1. Pourquoi l’ASEAN a-t-elle été créé ?
2. L’ASEAN est-elle une version asiatique de l’Union Européenne ?
3. Qu’est-ce que « l’ASEAN way » ?
4. L’ASEAN a-t-elle contribué à la paix et à la stabilité de la région ?
5. L’ASEAN a-t-elle constitué un levier diplomatique pour les pays d’Asie du Sud-Est ?r
6. Quelle relation l’ASEAN entretien-t-elle avec la Chine, acteur incontournable de la région ?
7. Comment la crise économique asiatique de 1997 a-t-elle affecté l’ASEAN ?
8. Que fait l’ASEAN pour les droits de l’homme ?
9. L’ASEAN compte-elle intégrer de nouveaux membres ?
10. Quelles sont les perspectives de l’ASEAN 50 ans après ?

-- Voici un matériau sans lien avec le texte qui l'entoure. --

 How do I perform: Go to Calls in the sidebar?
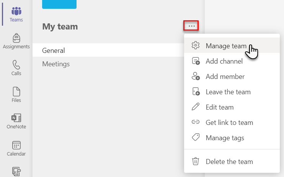(x=16, y=68)
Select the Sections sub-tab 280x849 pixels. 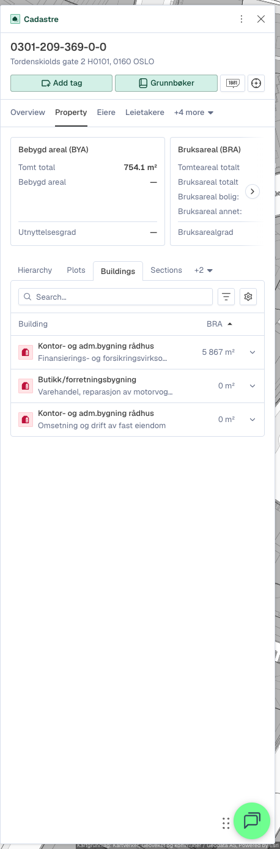pyautogui.click(x=166, y=270)
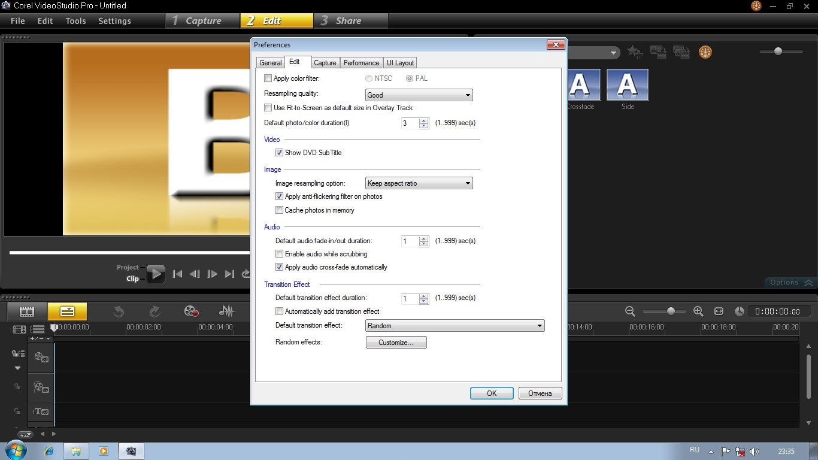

1. Pourquoi l’ASEAN a-t-elle été créée ?

En 1967, à l’époque de la création de l’ASEAN, les cinq pays fondateurs ont la sensation d’être au pied du mur. L’Indonésie et la Malaisie sortent tout juste d’un conflit armé dévastateur : la Konfrontasi (1962-1966). Catastrophique, le lourd bilan humain et économique fait prendre conscience aux dirigeants de la région que le temps est venu d’apaiser durablement les tensions.
*Cf. Sophie Boisseau du Rocher, « L’Asie du Sud-Est et l’ASEAN face à des nouveaux défis », in Nouvelle géopolitique de l’Asie, sous la direction de Guy Faure, Ellipses, 2005, p100.
Mais c’est surtout le contexte de Guerre froide qui donne à ces pays un sentiment d’impuissance. L’affrontement idéologique entre les deux blocs paraît prendre en otage le développement économique et politique des jeunes nations d’Asie du Sud-Est. Toutes, à l’exception de la Thaïlande, viennent d’obtenir leur indépendance en payant le prix du sang. Et voilà que leur précieuse souveraineté est de nouveau menacée. Sur le plan intérieur, la légitimité des pouvoirs post-coloniaux en place est contestée par des mouvements de guérillas communistes soutenus principalement par la Chine de Mao. Sur le plan extérieur, les anciennes puissances coloniales et les États-Unis qui apparaissent comme le seul rempart dans la région face au communisme, cherchent à exercer leur influence sur des États qu’ils considèrent comme faibles*. La Thaïlande, la Malaisie, Singapour, l’Indonésie et les Philippines comprennent que seul un acte de solidarité fort pourra les extraire de cette dangereuse situation, et leur permettre de prendre leur destin en main.
*Cf. Sophie Boisseau du Rocher, Op. cit.
La création de l’ASEAN est donc avant tout un concours de circonstances. L’objectif de l’époque étant d’ériger un rempart institutionnel pour préserver les acquis en matière de souveraineté et un moyen de légitimer les régimes autoritaires en place en leur conférant une stature internationale*. À travers l’ASEAN, les dirigeants « des cinq » réaffirment non seulement l’indépendance de leurs États-nations, mais ils construisent également la paix pour permettre le développement économique, considéré à l’époque comme la meilleure arme contre le communisme.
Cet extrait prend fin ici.